A Comissão de Segurança Pública (CSP) aprovou nesta terça-feira (14) projeto de lei que inclui o monitoramento eletrônico entre as medidas protetivas de urgência nos casos de violência doméstica e familiar contra a mulher.
O PL 2.748/2021 , da Câmara dos Deputados, recebeu relatório favorável do senador Flávio Bolsonaro (PL-RJ) e segue para análise na Comissão de Constituição e Justiça (CCJ).
O texto altera a Lei Maria da Penha (11.340/2006), prevendo que a mulher vítima de violência deverá ter acesso a dispositivo eletrônico que permita o imediato acionamento da autoridade policial em caso de ameaça.
Para o relator, a proposta traz maior rapidez ao processo e segurança às mulheres agredidas, considerando a situação de vulnerabilidade em que se encontram.

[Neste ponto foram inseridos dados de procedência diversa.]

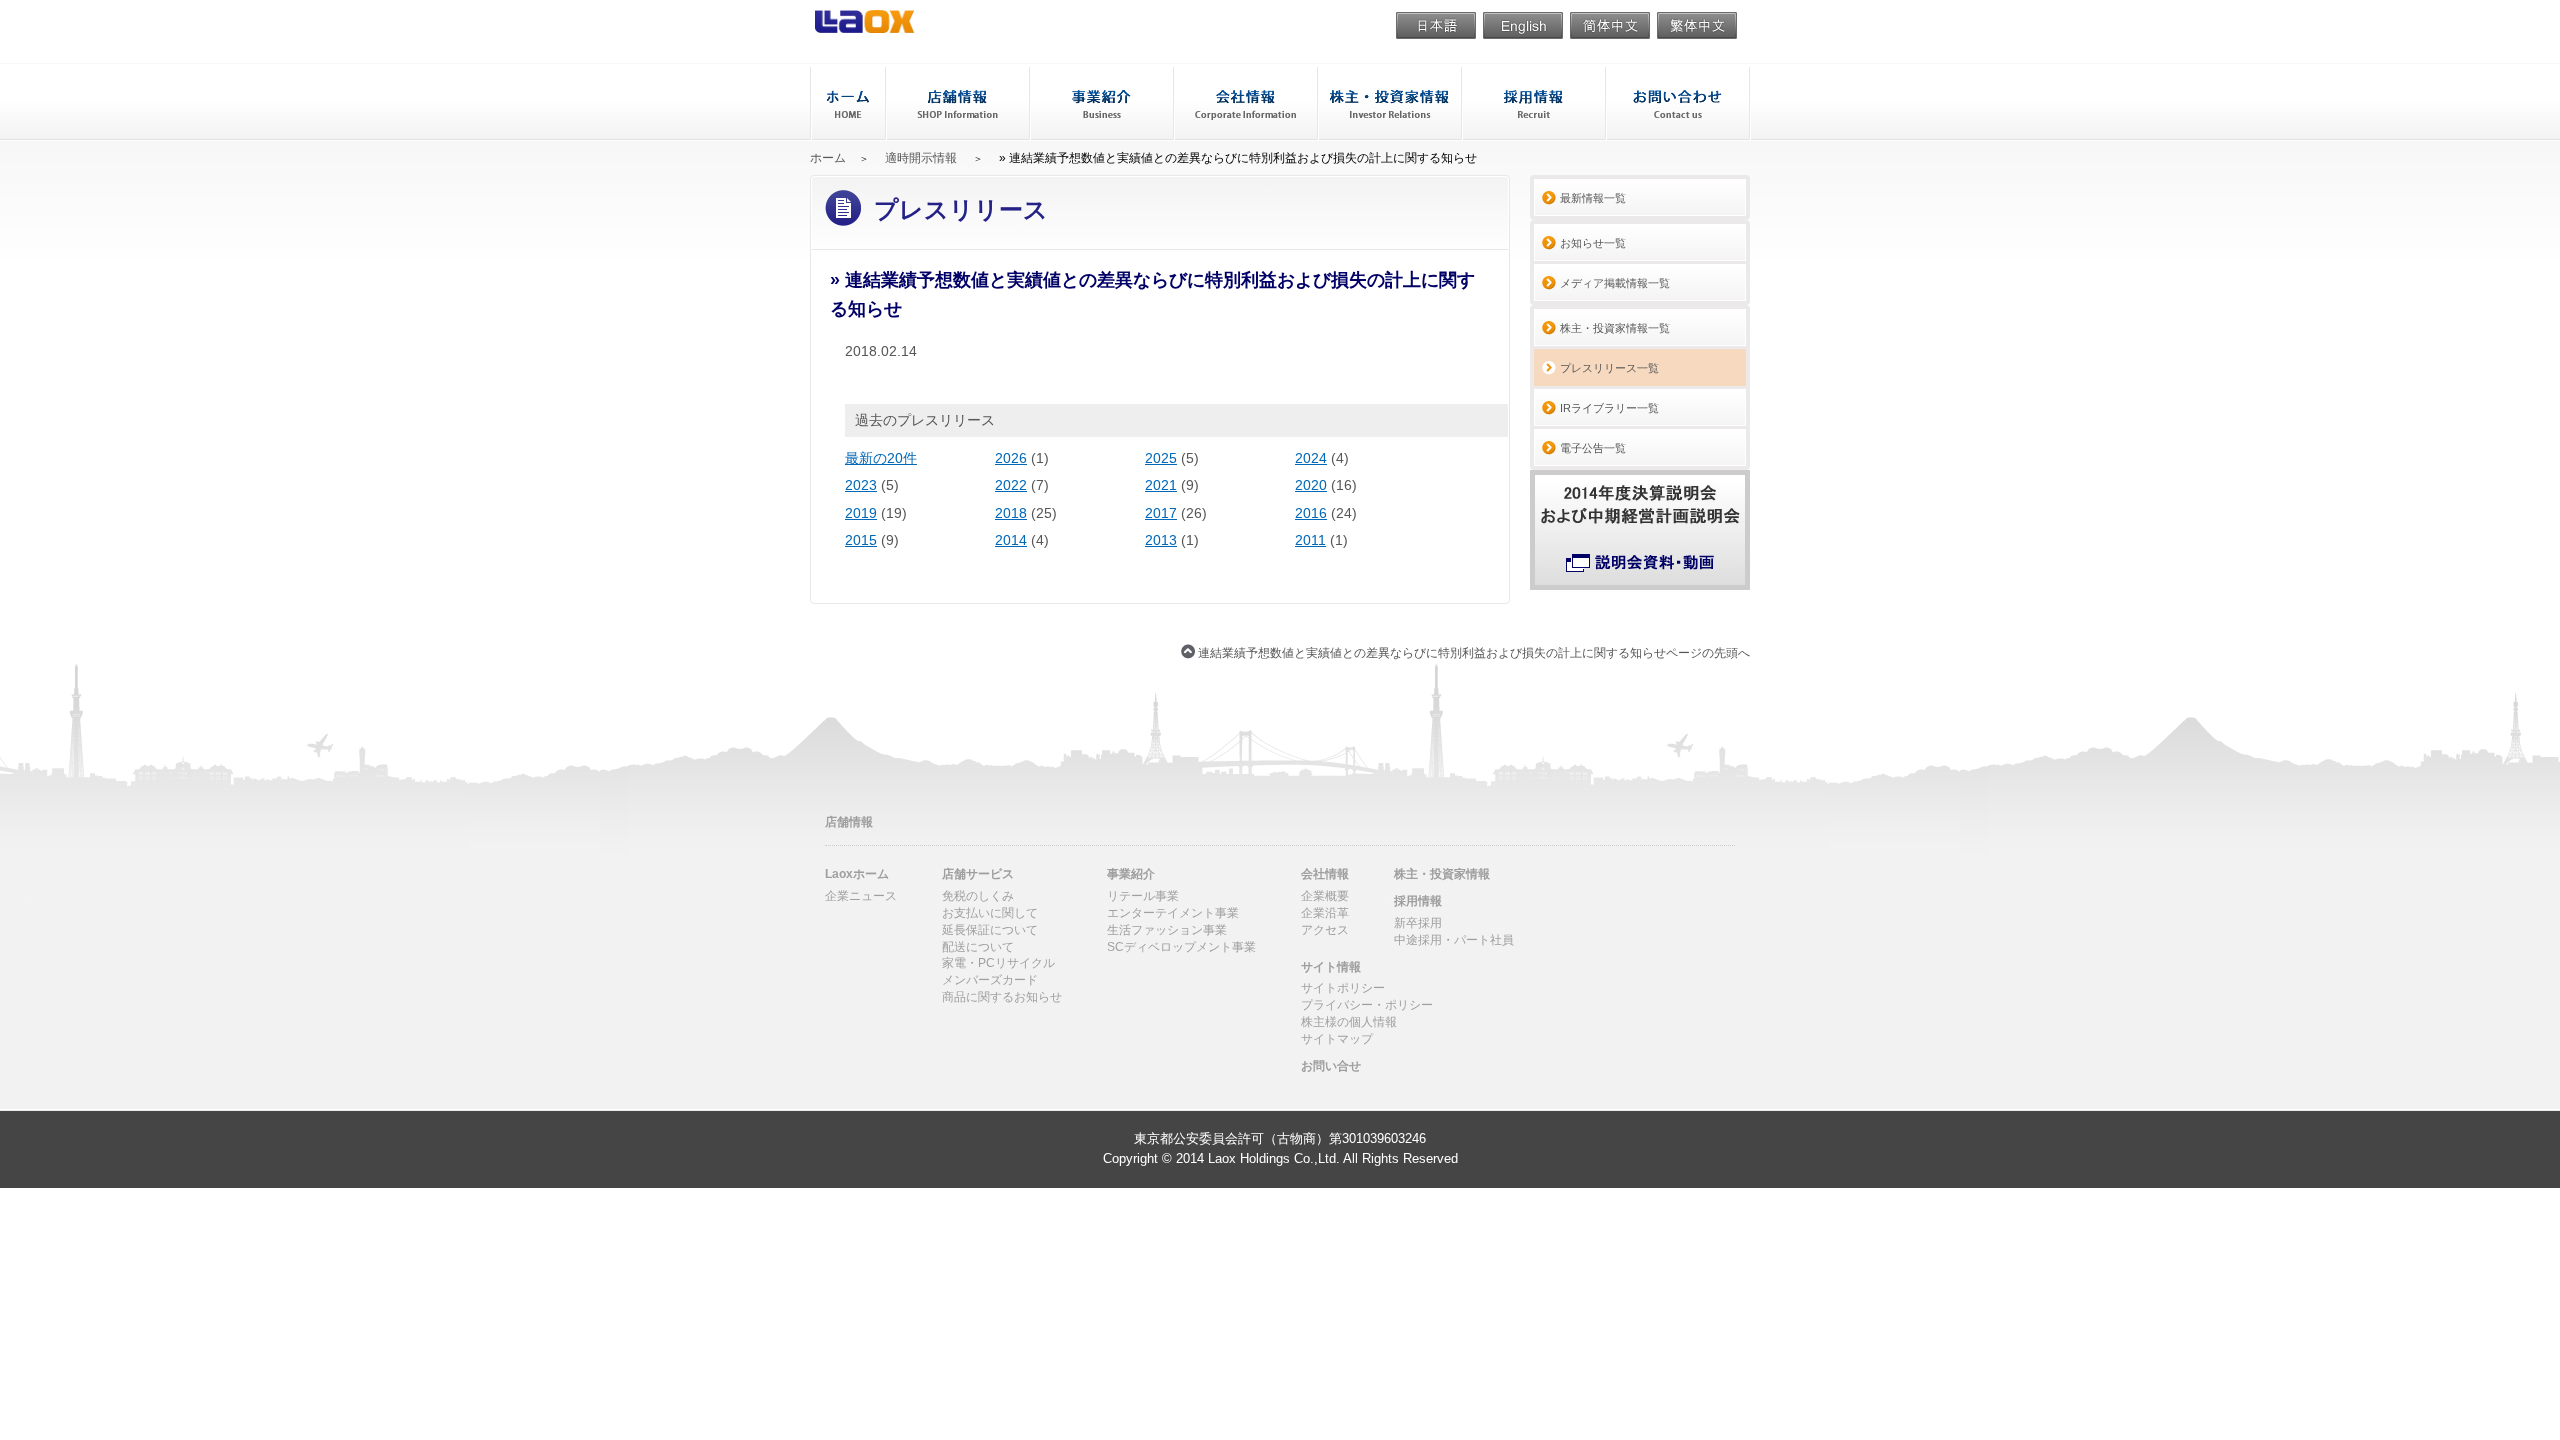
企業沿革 (1325, 913)
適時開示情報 (921, 158)
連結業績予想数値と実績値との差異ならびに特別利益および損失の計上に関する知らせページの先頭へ (1474, 652)
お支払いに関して (990, 913)
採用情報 (1532, 104)
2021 (1161, 485)
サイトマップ (1337, 1039)
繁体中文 (1697, 28)
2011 (1310, 540)
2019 (861, 513)
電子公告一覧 (1593, 448)
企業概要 (1325, 896)
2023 (861, 485)
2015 (861, 540)
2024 (1311, 458)
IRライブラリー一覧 (1609, 408)
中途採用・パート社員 (1454, 940)
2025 (1161, 458)
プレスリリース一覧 (1609, 368)
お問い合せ (1677, 104)
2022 (1011, 485)
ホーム (846, 104)
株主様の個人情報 (1349, 1022)
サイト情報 (1331, 967)
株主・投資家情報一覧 (1615, 328)
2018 (1011, 513)
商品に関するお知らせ (1002, 997)
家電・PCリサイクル (998, 963)
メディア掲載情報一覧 (1615, 283)
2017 (1161, 513)
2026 (1011, 458)
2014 (1011, 540)
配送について (978, 947)
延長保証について (990, 930)
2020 (1311, 485)
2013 (1161, 540)
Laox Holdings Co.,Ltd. (1274, 1158)
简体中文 (1610, 28)
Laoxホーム (857, 874)
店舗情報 (849, 822)
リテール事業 (1143, 896)
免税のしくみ (978, 896)
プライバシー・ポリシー (1367, 1005)
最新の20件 (881, 458)
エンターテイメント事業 (1173, 913)
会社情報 (1244, 104)
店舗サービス (978, 874)
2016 (1311, 513)
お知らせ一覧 (1593, 243)
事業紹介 (1100, 104)
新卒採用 (1418, 923)
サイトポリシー (1343, 988)
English (1523, 28)
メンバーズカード (990, 980)
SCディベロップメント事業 (1181, 947)
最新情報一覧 (1593, 198)
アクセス (1325, 930)
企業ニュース (861, 896)
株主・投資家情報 (1388, 104)
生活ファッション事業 (1167, 930)
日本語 (1436, 28)
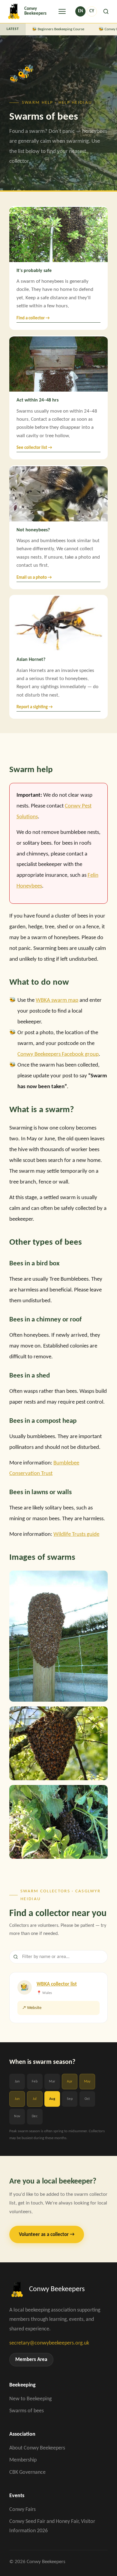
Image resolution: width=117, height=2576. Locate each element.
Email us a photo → (34, 577)
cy (91, 11)
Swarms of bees (26, 2411)
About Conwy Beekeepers (37, 2448)
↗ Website (31, 2008)
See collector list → (34, 448)
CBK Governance (27, 2472)
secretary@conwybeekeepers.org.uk (49, 2343)
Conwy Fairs (22, 2509)
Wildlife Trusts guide (76, 1534)
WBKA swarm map (57, 1000)
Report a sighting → (34, 707)
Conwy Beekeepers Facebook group (58, 1054)
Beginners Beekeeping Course (59, 29)
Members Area (31, 2359)
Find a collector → (33, 318)
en (80, 11)
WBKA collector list (57, 1984)
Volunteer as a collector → (46, 2234)
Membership (23, 2460)
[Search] (105, 11)
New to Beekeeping (30, 2399)
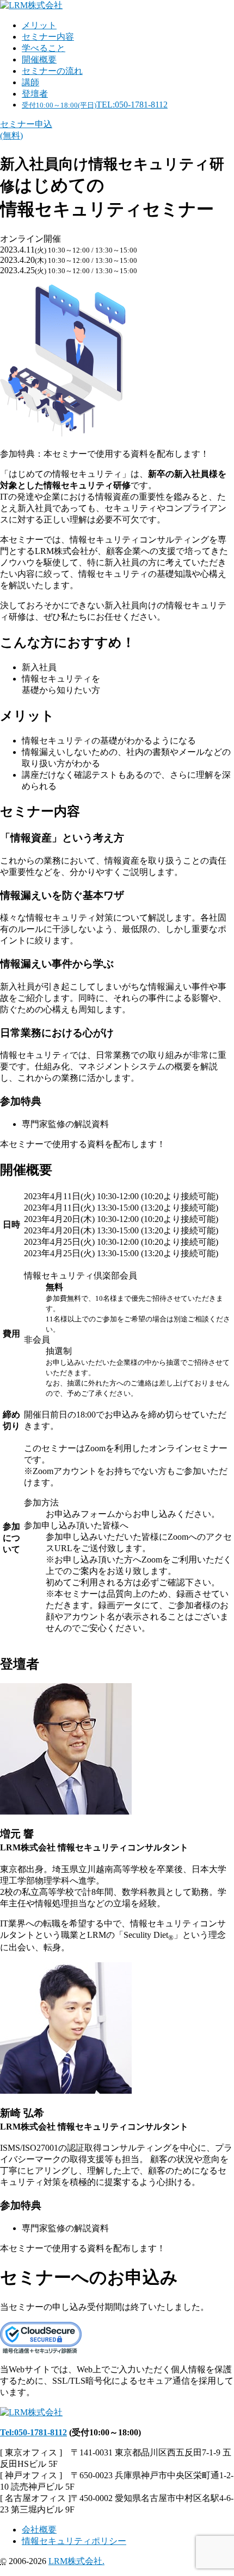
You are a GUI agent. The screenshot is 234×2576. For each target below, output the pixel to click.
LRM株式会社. (76, 2561)
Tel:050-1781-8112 (33, 2432)
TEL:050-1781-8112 (95, 104)
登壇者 (35, 93)
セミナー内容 (48, 36)
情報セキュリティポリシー (74, 2541)
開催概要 (39, 59)
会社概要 (39, 2529)
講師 (30, 82)
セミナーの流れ (52, 70)
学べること (43, 48)
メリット (39, 25)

“Ocorre que a imposição de medidas cautelares de natureza pessoal, nos termos do Código de Processo Penal, tem procedimento específico e mais moroso, o que pode colocar em risco as mulheres que são vítimas de violência doméstica e familiar”, argumentou Flávio Bolsonaro em seu relatório.
Previsão legal
Na justificativa do projeto, o autor, deputado federal Aluisio Mendes,defende que não há previsão legal expressa a respeito do tema, apesar de a prática no Judiciário admitir o monitoramento eletrônico dos agressores, por meio de uma resolução do Conselho Nacional de Justiça (CNJ).
Flávio acatou emenda sugerida pela senadora Leila Barros (PDT-DF) que propõe a possibilidade de a ofendida receber um alerta sonoro de emergência nas hipóteses em que for violado o limite de distância imposto ao ofensor, ao mesmo tempo em que o dispositivo aciona automaticamente a autoridade policial, a fim de evitar nova agressão.